[Assigned task] From the line that contains "Toggle the status dot on the Test row" through the closing line of the entries, write out each line exactly; pictures stay out.

[Input for this task]
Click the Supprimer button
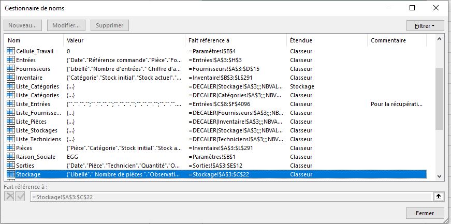The image size is (451, 224). click(109, 25)
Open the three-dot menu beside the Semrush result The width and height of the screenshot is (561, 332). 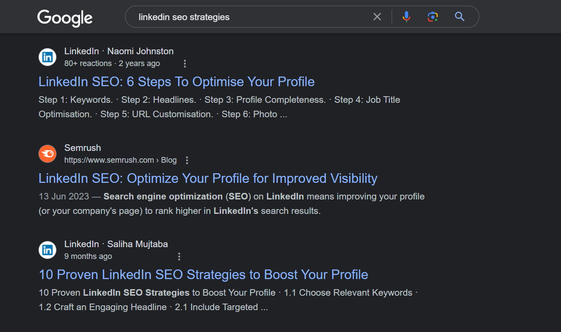click(187, 160)
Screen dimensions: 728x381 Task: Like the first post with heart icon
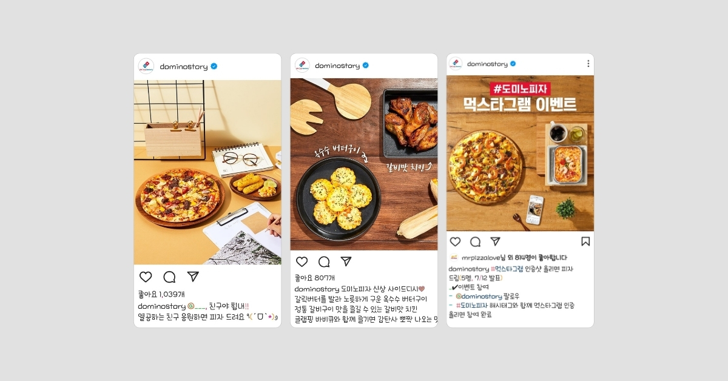tap(146, 277)
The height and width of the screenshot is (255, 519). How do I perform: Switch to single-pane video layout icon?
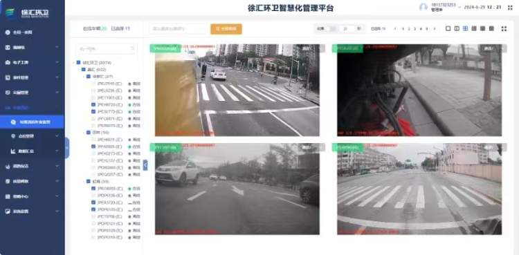(x=448, y=29)
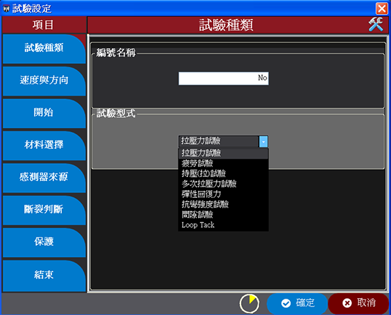Click the yellow pie timer icon

click(x=249, y=303)
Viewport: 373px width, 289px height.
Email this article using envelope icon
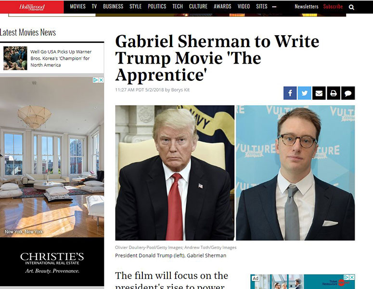click(319, 93)
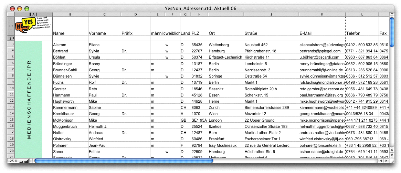Click the split bar left of horizontal scrollbar
Viewport: 401px width, 173px height.
[31, 161]
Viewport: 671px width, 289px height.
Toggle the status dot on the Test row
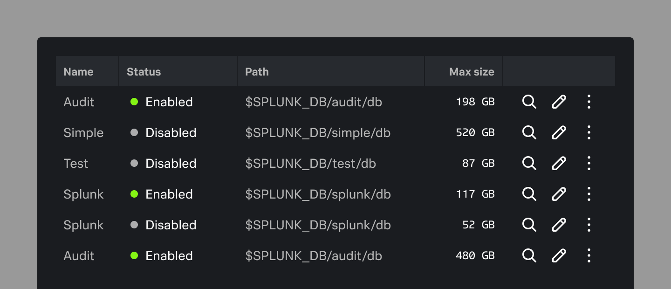pos(135,163)
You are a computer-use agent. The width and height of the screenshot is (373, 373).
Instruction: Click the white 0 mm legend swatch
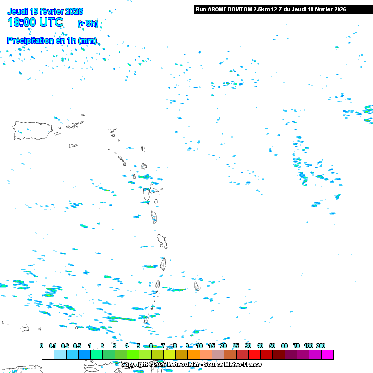(x=48, y=355)
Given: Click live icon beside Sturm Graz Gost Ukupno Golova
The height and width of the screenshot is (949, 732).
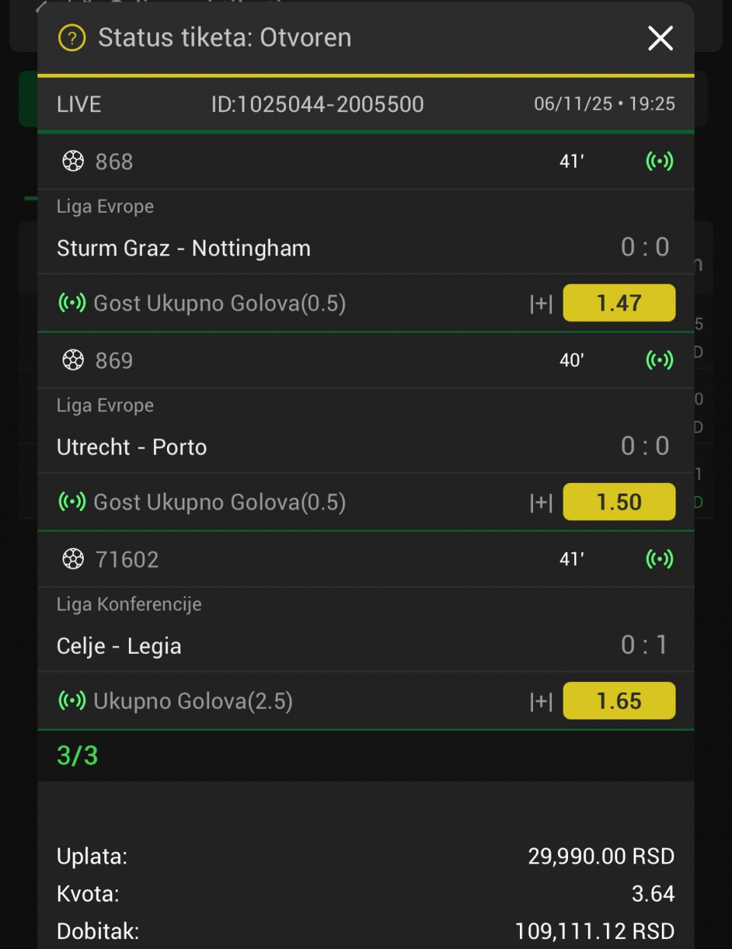Looking at the screenshot, I should [72, 303].
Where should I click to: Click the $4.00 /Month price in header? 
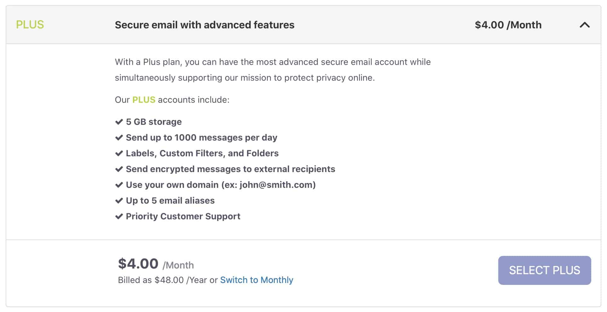508,25
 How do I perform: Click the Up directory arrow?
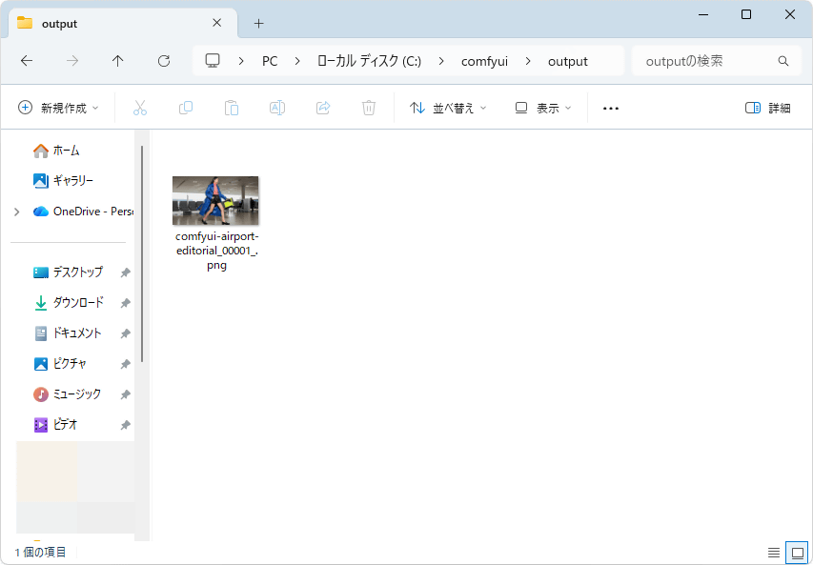click(x=118, y=61)
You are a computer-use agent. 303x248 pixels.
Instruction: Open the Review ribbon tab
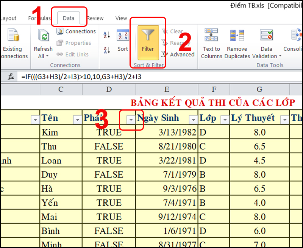(x=95, y=18)
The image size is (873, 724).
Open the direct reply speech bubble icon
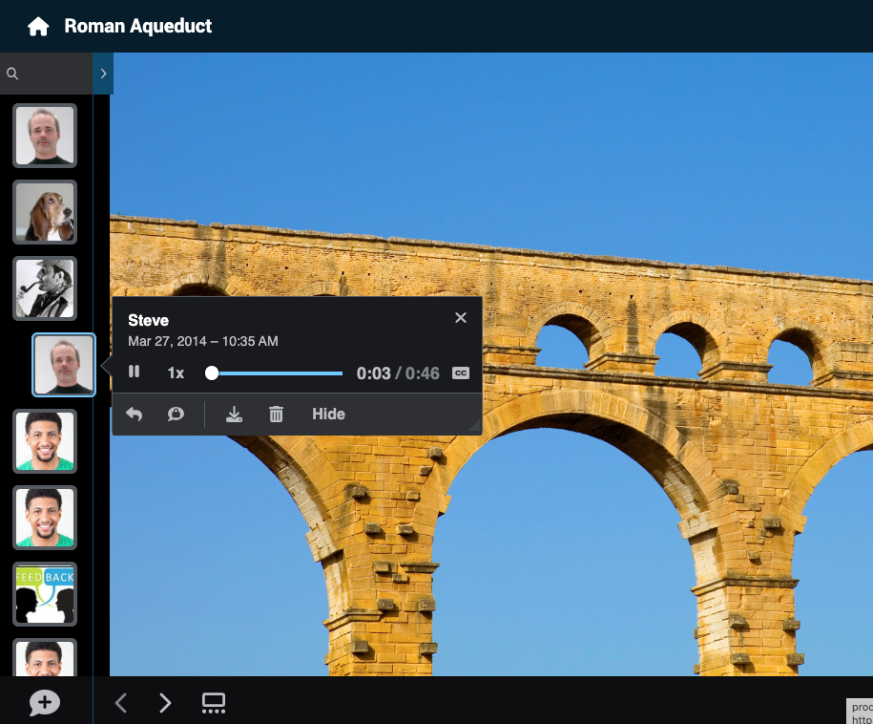point(176,415)
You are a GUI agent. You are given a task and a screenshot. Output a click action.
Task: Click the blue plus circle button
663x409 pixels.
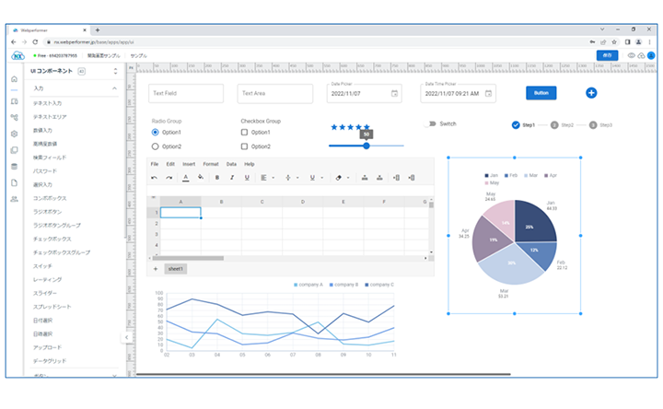[591, 93]
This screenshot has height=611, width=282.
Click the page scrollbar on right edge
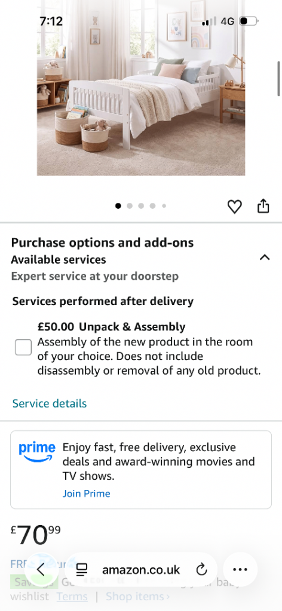(278, 78)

[Expected output]
Toggle the status dot on the Test row
pos(135,163)
You are a computer-use agent. The width and height of the screenshot is (373, 373).
Instruction: Click the white 0 mm legend swatch
(x=48, y=355)
Given: Click live icon beside Sturm Graz Gost Ukupno Golova
The height and width of the screenshot is (949, 732).
Looking at the screenshot, I should [72, 303].
Where should I click to: Click the $4.00 /Month price in header? 
508,25
 How do I perform: Click the Up directory arrow?
click(x=118, y=61)
You are a computer-use agent. 303x248 pixels.
Instruction: Open the Review ribbon tab
(x=95, y=18)
The image size is (873, 724).
Open the direct reply speech bubble icon
point(176,415)
You are a GUI agent. You are given a task and a screenshot. Output a click action.
Task: Click the blue plus circle button
663x409 pixels.
[591, 93]
This screenshot has height=611, width=282.
Click the page scrollbar on right edge
(278, 78)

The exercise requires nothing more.